Çözülecek Sorular:
a – David Hockney hakkındaki metinde geçen yılları, metindeki sırasıyla yazın.
b – David Hockney hakkındaki metne göre, Daha Büyük Bir Sıçrama'nın izleyicide uyandırdığı duygu için 'kıskançlık' kelimesinin kullanılması neden sorun değildir?
c – David Hockney hakkındaki metne göre Hockney Kaliforniya'da kaç yıl yaşadı?

Sunulan Metin:
-=-=-=-=-
David Hockney zamanımızın en tanınan ve popüler olan sanatçılarından biridir. 60 yılı aşkın süredir cesur, renkli ve yenilikçi sanatıyla seyircileri büyülemektedir. David Hockney’in ikonik Daha Büyük Bir Sıçrama resmine odaklanarak Hockney’i harika bir görüntü yapımcısı yapan fikirlere, temalara ve ilhamlara bakıyoruz.
1950 ve 1960’da, Hockney daha yolculuğunun başındayken, sanatçıların çoğu soyutluğu deniyordu. Örneğin, Jackson Pollock gibi soyut dışavurumcu sanatçılar tablolarını sadece renkler ve jestsel işaretlerini kullanarak yapıyordu. Her ne kadar Hockney soyutlukla – insanları sadeleştirmek ve soyutlamak etkileyici işaretler kullanmak – sanat okulunda tanışsa da her zaman etrafındaki yerleri ve insanları tasvir etmekle ilgilenmiştir.
Bana göre ressamlık görüntü yapmaktır. Görünür dünyayı tasvir etmeyen resimle ilgilenmiyorum. Demek istediğim çok iyi bir sanat olabilir sadece beni çok ilgilendirmiyor.
Daha Büyük Bir Sıçrama’ya Yakından Bakış
1967’de resmedilen Daha Büyük Bir Sıçrama büyük ihtimalle David Hockney’in en çok bilinen sanat eseri. Nedir peki bu resmi bu kadar ikonik ve çekici yapan -hatta aradan elli yıl geçmesine rağmen modern görünüşünü hâlâ koruması?
Resim Los Angeles’ta bol güneş alan bir yüzme havuzunu tasvir ediyor. Havuzun arkasında pembe, modernist bir bina ve boş bir sandalye var. Komşu binaların silüetleri evin geniş penceresine yansımaktadır. İki cılız palmiye ağacı ve biçilmiş kenar çimleri özenle bakılmış bir bahçe göstergesidir. Hokney’in bu zamana kadar alışık olduğumuz tabloların aksine bunda görünürde kimse yok ve sahne neredeyse tamamen hareketsiz -su sıçraması dışında.
Kimin daldığını merak ediyoruz. Dalıcının gösterilmemesi gerçeği herkesin olabileceği algısını ortaya atıyor -havuz kenarındaki boş sandalyeye oturduğumuz ve ardından soğuk suya atladığımız bizler bile olabilir.
Daha Büyük Bir Sıçrama’ya baktığınızda ne düşünüyorsunuz? Resmin size nasıl hissettirdiğini özetleyen bir kelime var mı? Daha Büyük Bir Sıçrama hemen baştan çıkartan bir görüntü olduğu için bu kelimenin ‘kıskançlık’ olması sorun değil. Bize tatilleri ve kaçışları düşündürüyor – veya belki de çoğumuzun sadece hayal edebileceği bir yaşam tarzını.
Vadedilmiş Bir Toprak
Hockney, Kaliforniya’yı ilk kez 1963’te ziyaret etmişti. Ardından güneş ışığı ve rahat yaşam tarzına kendini bıraktı (yaşadığı Londra’dan oldukça farklıydı). “Vaat edilmiş topraklar” olarak nitelendirdi ve kırk yıl boyunca orada yaşadı.
-=-=-=-=-
Veri Kesiti:
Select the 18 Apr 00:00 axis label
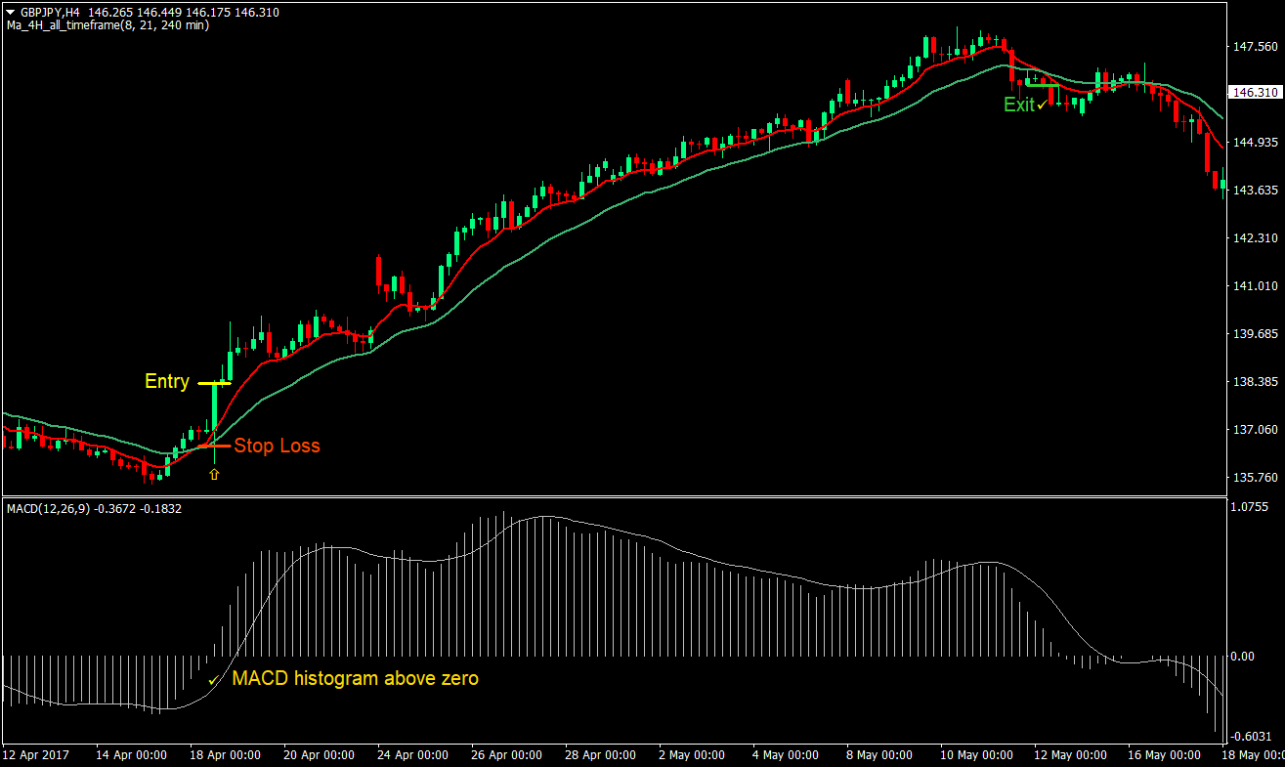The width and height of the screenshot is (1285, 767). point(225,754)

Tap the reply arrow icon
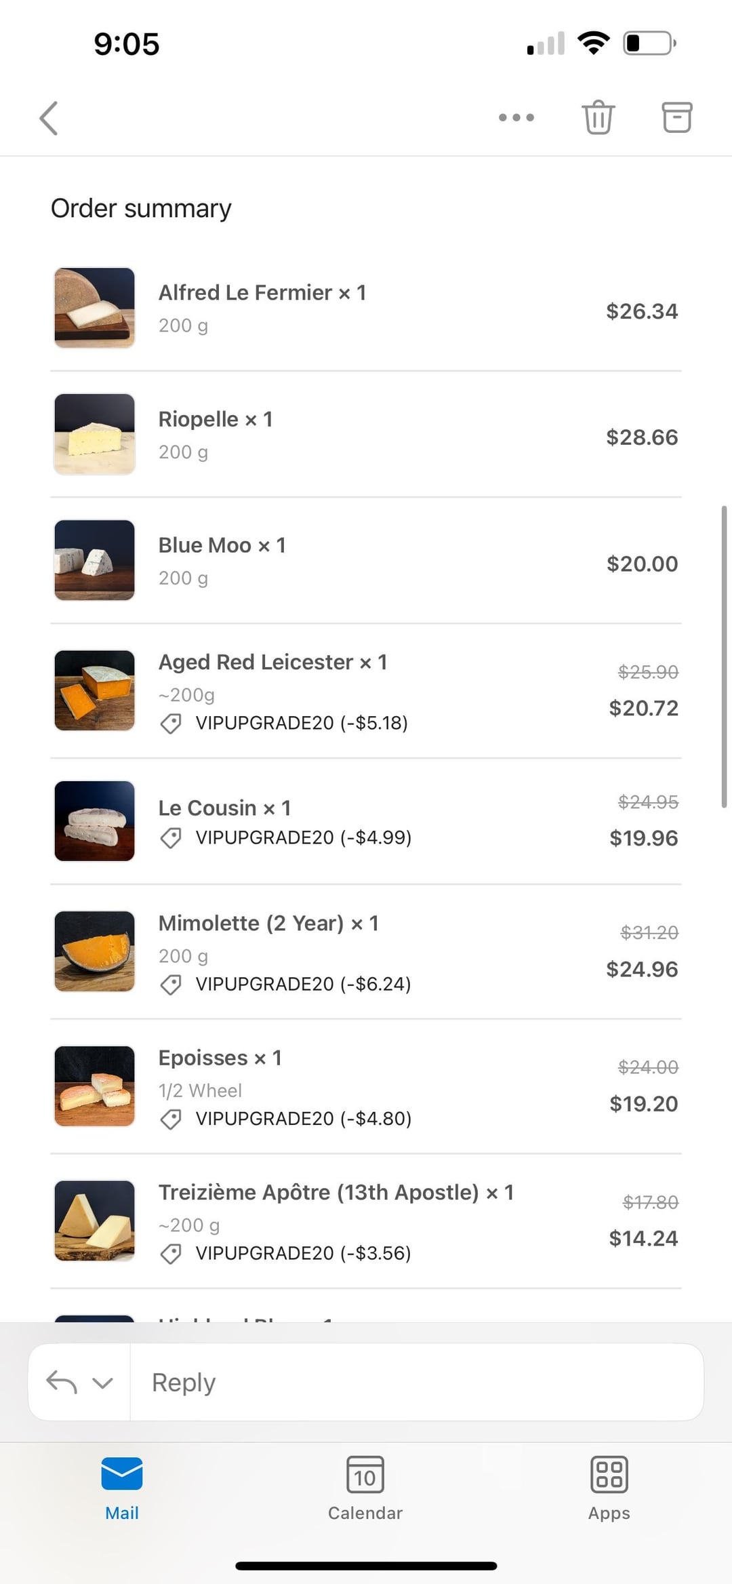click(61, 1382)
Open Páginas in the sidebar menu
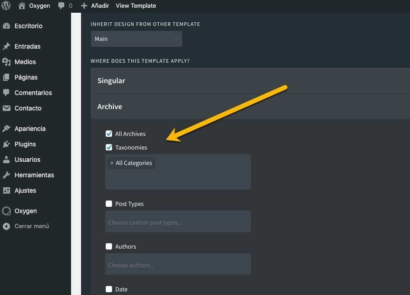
-=-=-=-=-
Yanıtlar:
a – 1950, 1960, 1967, 1963

b – Daha Büyük Bir Sıçrama hemen baştan çıkartan bir görüntü olduğu için bu duyguyu 'kıskançlık' kelimesiyle özetlemek sorun değildir. Resim tatilleri, kaçışları ya da çoğumuzun sadece hayal edebileceği bir yaşam tarzını düşündürür.

c – Kırk yıl.